The team measured device behavior and used those measurements to simulate a complex learning task resembling processes in the brain’s visual cortex. The simulation tested the system’s ability to infer the orientation of a light bar from signals equivalent to retinal input, demonstrating how the device physics can support sensory learning tasks.

According to Rohit John, a postdoctoral researcher at ETH Zurich and Empa, the dual ionic-electronic conductivity of halide perovskites enables more complex calculations that parallel certain brain processes. These devices exhibit second-order dynamics—behavior that depends on both the state of the system and its history—allowing them to implement richer learning rules than first-order memristors.

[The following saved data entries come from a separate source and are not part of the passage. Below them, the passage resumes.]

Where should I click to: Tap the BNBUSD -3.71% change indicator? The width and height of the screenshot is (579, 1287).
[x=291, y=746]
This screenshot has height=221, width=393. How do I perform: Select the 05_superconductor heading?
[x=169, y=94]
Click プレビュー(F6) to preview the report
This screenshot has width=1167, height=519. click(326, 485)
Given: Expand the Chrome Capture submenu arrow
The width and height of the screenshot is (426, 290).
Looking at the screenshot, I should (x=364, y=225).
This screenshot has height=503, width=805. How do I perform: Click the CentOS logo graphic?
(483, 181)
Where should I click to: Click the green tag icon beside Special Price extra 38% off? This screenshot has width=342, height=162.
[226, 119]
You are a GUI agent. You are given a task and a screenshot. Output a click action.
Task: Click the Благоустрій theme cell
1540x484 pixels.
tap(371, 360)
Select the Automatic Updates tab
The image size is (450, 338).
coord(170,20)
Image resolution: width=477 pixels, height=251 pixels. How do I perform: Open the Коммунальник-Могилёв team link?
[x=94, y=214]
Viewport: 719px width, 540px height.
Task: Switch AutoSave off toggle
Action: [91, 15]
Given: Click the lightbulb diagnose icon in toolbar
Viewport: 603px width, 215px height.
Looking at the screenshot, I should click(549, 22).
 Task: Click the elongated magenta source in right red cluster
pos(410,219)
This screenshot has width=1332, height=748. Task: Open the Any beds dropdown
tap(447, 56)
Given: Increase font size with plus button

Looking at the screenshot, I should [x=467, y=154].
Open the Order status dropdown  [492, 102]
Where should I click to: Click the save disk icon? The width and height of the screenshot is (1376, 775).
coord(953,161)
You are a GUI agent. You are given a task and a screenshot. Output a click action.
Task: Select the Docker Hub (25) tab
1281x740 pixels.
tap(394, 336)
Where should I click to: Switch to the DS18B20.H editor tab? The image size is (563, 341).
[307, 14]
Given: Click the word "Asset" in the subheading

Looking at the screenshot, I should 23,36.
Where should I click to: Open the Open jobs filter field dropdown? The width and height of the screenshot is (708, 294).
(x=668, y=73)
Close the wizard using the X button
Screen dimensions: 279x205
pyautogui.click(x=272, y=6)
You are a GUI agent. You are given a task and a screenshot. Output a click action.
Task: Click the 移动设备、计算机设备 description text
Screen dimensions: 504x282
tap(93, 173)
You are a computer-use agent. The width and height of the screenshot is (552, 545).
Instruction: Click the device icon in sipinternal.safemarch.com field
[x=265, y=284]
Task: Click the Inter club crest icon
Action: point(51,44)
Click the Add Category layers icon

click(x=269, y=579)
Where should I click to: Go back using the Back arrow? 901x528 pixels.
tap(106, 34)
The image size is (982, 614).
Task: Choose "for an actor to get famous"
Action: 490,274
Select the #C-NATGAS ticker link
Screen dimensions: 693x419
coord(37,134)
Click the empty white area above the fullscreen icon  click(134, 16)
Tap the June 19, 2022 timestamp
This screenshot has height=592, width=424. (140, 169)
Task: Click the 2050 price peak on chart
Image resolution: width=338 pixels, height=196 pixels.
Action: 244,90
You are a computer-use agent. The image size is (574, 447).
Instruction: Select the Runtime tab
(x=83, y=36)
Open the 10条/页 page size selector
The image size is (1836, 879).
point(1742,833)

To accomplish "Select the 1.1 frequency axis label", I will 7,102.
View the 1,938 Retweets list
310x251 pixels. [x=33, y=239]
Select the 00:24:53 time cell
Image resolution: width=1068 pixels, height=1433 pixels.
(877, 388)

The devices described function as memdiodes—memristive diodes—with dynamics that enable biologically inspired plasticity rules such as Bienenstock-Cooper-Munro (BCM) and triplet spike timing–dependent plasticity (STDP). The researchers identify ion migration, back diffusion, and tunable Schottky barriers as key physical mechanisms that can be combined to design higher-order memristive elements. These intrinsic device properties make it possible to reproduce complex features such as binocular orientation selectivity within neural networks without adding elaborate external circuitry.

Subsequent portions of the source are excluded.